_TASK TO COMPLETE:_ Render every line of the listing below as a Markdown table with the columns Row and Line, numbering each row and omitting blank lines.
## Begin DATA TO USE
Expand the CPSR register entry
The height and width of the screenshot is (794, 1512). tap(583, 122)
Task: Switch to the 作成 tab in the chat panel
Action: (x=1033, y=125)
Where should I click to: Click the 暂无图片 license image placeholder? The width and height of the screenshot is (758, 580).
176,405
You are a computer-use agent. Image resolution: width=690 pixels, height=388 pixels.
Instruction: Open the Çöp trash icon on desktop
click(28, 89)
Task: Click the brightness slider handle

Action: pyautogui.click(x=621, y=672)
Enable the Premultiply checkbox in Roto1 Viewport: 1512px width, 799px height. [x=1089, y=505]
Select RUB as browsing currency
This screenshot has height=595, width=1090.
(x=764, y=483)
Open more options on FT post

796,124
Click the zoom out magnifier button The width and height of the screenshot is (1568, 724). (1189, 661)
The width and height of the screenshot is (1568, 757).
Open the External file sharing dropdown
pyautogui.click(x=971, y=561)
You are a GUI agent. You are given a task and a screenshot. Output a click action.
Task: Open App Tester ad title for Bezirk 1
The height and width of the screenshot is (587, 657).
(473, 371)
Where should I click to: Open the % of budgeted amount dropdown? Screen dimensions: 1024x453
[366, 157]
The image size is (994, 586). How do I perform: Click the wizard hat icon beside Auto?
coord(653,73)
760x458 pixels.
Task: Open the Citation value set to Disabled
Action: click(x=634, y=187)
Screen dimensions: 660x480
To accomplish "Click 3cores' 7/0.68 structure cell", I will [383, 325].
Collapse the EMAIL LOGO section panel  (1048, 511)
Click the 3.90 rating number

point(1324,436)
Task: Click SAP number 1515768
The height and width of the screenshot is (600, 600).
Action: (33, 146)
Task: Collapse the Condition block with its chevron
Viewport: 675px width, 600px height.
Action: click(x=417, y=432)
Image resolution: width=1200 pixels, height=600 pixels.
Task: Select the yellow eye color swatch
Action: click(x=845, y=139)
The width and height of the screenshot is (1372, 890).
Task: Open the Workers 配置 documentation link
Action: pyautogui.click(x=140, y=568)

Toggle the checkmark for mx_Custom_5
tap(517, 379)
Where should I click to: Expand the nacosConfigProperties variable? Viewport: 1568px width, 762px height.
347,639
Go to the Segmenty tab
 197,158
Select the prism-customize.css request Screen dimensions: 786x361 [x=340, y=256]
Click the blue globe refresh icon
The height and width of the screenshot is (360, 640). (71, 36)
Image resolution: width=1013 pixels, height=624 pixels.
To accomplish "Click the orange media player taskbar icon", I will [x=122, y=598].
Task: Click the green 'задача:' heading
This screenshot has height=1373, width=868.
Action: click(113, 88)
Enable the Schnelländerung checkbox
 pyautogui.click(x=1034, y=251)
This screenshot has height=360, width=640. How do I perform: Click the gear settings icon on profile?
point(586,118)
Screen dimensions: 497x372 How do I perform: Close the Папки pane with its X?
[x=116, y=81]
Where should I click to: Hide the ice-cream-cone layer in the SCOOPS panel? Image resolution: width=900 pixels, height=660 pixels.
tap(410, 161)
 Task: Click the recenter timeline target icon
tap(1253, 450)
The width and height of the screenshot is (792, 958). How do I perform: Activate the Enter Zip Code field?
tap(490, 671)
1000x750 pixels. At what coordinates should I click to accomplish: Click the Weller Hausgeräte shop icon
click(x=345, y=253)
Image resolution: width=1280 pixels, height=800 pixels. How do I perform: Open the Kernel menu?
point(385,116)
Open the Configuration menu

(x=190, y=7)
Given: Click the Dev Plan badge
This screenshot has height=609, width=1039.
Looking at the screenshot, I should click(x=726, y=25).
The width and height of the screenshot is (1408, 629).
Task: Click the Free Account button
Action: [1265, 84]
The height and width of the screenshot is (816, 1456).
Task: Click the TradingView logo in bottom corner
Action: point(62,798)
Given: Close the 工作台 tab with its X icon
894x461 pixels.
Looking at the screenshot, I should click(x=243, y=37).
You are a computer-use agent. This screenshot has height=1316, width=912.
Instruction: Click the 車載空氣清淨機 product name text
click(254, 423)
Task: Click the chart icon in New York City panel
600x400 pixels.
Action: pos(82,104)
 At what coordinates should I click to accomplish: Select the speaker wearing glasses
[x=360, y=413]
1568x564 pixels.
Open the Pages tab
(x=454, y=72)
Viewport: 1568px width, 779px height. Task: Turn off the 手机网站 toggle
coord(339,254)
## End DATA TO USE
_CORRECT OUTPUT:_
| Row | Line |
|---|---|
| 1 | Expand the CPSR register entry |
| 2 | The height and width of the screenshot is (794, 1512). tap(583, 122) |
| 3 | Task: Switch to the 作成 tab in the chat panel |
| 4 | Action: (x=1033, y=125) |
| 5 | Where should I click to: Click the 暂无图片 license image placeholder? The width and height of the screenshot is (758, 580). |
| 6 | 176,405 |
| 7 | You are a computer-use agent. Image resolution: width=690 pixels, height=388 pixels. |
| 8 | Instruction: Open the Çöp trash icon on desktop |
| 9 | click(28, 89) |
| 10 | Task: Click the brightness slider handle |
| 11 | Action: pyautogui.click(x=621, y=672) |
| 12 | Enable the Premultiply checkbox in Roto1 Viewport: 1512px width, 799px height. [x=1089, y=505] |
| 13 | Select RUB as browsing currency |
| 14 | This screenshot has height=595, width=1090. |
| 15 | (x=764, y=483) |
| 16 | Open more options on FT post |
| 17 | 796,124 |
| 18 | Click the zoom out magnifier button The width and height of the screenshot is (1568, 724). (1189, 661) |
| 19 | The width and height of the screenshot is (1568, 757). |
| 20 | Open the External file sharing dropdown |
| 21 | pyautogui.click(x=971, y=561) |
| 22 | You are a GUI agent. You are given a task and a screenshot. Output a click action. |
| 23 | Task: Open App Tester ad title for Bezirk 1 |
| 24 | The height and width of the screenshot is (587, 657). |
| 25 | (473, 371) |
| 26 | Where should I click to: Open the % of budgeted amount dropdown? Screen dimensions: 1024x453 |
| 27 | [366, 157] |
| 28 | The image size is (994, 586). How do I perform: Click the wizard hat icon beside Auto? |
| 29 | coord(653,73) |
| 30 | 760x458 pixels. |
| 31 | Task: Open the Citation value set to Disabled |
| 32 | Action: click(x=634, y=187) |
| 33 | Screen dimensions: 660x480 |
| 34 | To accomplish "Click 3cores' 7/0.68 structure cell", I will [383, 325]. |
| 35 | Collapse the EMAIL LOGO section panel  (1048, 511) |
| 36 | Click the 3.90 rating number |
| 37 | point(1324,436) |
| 38 | Task: Click SAP number 1515768 |
| 39 | The height and width of the screenshot is (600, 600). |
| 40 | Action: (33, 146) |
| 41 | Task: Collapse the Condition block with its chevron |
| 42 | Viewport: 675px width, 600px height. |
| 43 | Action: click(x=417, y=432) |
| 44 | Image resolution: width=1200 pixels, height=600 pixels. |
| 45 | Task: Select the yellow eye color swatch |
| 46 | Action: click(x=845, y=139) |
| 47 | The width and height of the screenshot is (1372, 890). |
| 48 | Task: Open the Workers 配置 documentation link |
| 49 | Action: pyautogui.click(x=140, y=568) |
| 50 | Toggle the checkmark for mx_Custom_5 |
| 51 | tap(517, 379) |
| 52 | Where should I click to: Expand the nacosConfigProperties variable? Viewport: 1568px width, 762px height. |
| 53 | 347,639 |
| 54 | Go to the Segmenty tab |
| 55 |  197,158 |
| 56 | Select the prism-customize.css request Screen dimensions: 786x361 [x=340, y=256] |
| 57 | Click the blue globe refresh icon |
| 58 | The height and width of the screenshot is (360, 640). (71, 36) |
| 59 | Image resolution: width=1013 pixels, height=624 pixels. |
| 60 | To accomplish "Click the orange media player taskbar icon", I will [x=122, y=598]. |
| 61 | Task: Click the green 'задача:' heading |
| 62 | This screenshot has height=1373, width=868. |
| 63 | Action: click(113, 88) |
| 64 | Enable the Schnelländerung checkbox |
| 65 |  pyautogui.click(x=1034, y=251) |
| 66 | This screenshot has height=360, width=640. How do I perform: Click the gear settings icon on profile? |
| 67 | point(586,118) |
| 68 | Screen dimensions: 497x372 How do I perform: Close the Папки pane with its X? |
| 69 | [x=116, y=81] |
| 70 | Where should I click to: Hide the ice-cream-cone layer in the SCOOPS panel? Image resolution: width=900 pixels, height=660 pixels. |
| 71 | tap(410, 161) |
| 72 |  Task: Click the recenter timeline target icon |
| 73 | tap(1253, 450) |
| 74 | The width and height of the screenshot is (792, 958). How do I perform: Activate the Enter Zip Code field? |
| 75 | tap(490, 671) |
| 76 | 1000x750 pixels. At what coordinates should I click to accomplish: Click the Weller Hausgeräte shop icon |
| 77 | click(x=345, y=253) |
| 78 | Image resolution: width=1280 pixels, height=800 pixels. How do I perform: Open the Kernel menu? |
| 79 | point(385,116) |
| 80 | Open the Configuration menu |
| 81 | (x=190, y=7) |
| 82 | Given: Click the Dev Plan badge |
| 83 | This screenshot has height=609, width=1039. |
| 84 | Looking at the screenshot, I should click(x=726, y=25). |
| 85 | The width and height of the screenshot is (1408, 629). |
| 86 | Task: Click the Free Account button |
| 87 | Action: [1265, 84] |
| 88 | The height and width of the screenshot is (816, 1456). |
| 89 | Task: Click the TradingView logo in bottom corner |
| 90 | Action: point(62,798) |
| 91 | Given: Close the 工作台 tab with its X icon |
| 92 | 894x461 pixels. |
| 93 | Looking at the screenshot, I should click(x=243, y=37). |
| 94 | You are a computer-use agent. This screenshot has height=1316, width=912. |
| 95 | Instruction: Click the 車載空氣清淨機 product name text |
| 96 | click(254, 423) |
| 97 | Task: Click the chart icon in New York City panel |
| 98 | 600x400 pixels. |
| 99 | Action: pos(82,104) |
| 100 |  At what coordinates should I click to accomplish: Select the speaker wearing glasses |
| 101 | [x=360, y=413] |
| 102 | 1568x564 pixels. |
| 103 | Open the Pages tab |
| 104 | (x=454, y=72) |
| 105 | Viewport: 1568px width, 779px height. Task: Turn off the 手机网站 toggle |
| 106 | coord(339,254) |